A Liberal Arts Seminar for Lawyers

My sabbatical leave at Grinnell College in 1982 prompted me to think about ways to provide intellectual stimulation and enrichment for practicing lawyers. This reflection resulted in my organizing “Renewing Fealty to the Law: A Liberal Arts Seminar for Lawyers” at the College in June 1984.[1]

My invitation to the Seminar stated, “Have you ever been bored while sitting in a large hotel banquet room listening to a continuing legal education lecturer? Have you ever regretted your inability to find or make time to read some general books about the law? Have you ever wondered about the significance of what we do for a living? Have you ever longed for the opportunity to take time out of the hurly-burly of practice to meet with other lawyers and discuss some of the broader issues of law and the practice?”

If the recipient had ever said “yes” to any of these questions, I urged them to come to the seminar. Twenty-six lawyers did and joined  the five seminar leaders for a weekend at the College.

Frank Coffin

The keynote speaker was the Honorable Frank M. Coffin, Judge of the U.S. Court of Appeals for the First Circuit in New England.[2] I had met him in the Fall of 1982 when we were both on the Visiting Committee for the University of Chicago Law School. I had mentioned to him that I had used his book, The Ways of a Judge, in the undergraduate course I had taught at Grinnell earlier that year.
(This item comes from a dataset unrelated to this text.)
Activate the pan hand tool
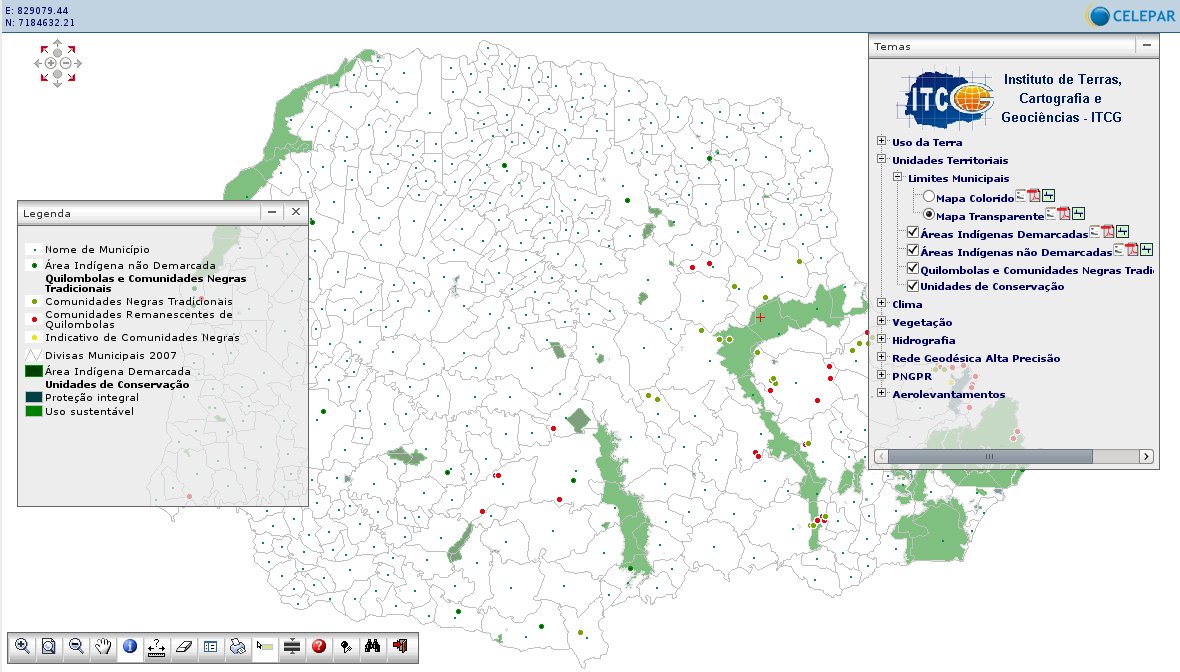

The ensuing conversation revealed that we both firmly believed that there was a profound need for lawyers and judges to read, think, and talk about broader issues involving law and the profession.

For the seminar I prepared a collection of Judge Coffin’s unpublished speeches that I entitled “Lawyers and Judges–The Essential Humanists in a Technological Society.” My Introduction to this booklet said that his speeches “recount the observations of a sensitive, profound individual caught in the demands of an increasingly technical, more business-like profession.” The speeches were organized into sections about constitutional law, lawyering and judging. The booklet also contained bibliographies of his judicial opinions, books and articles and reviews of his book, The Ways of a Judge.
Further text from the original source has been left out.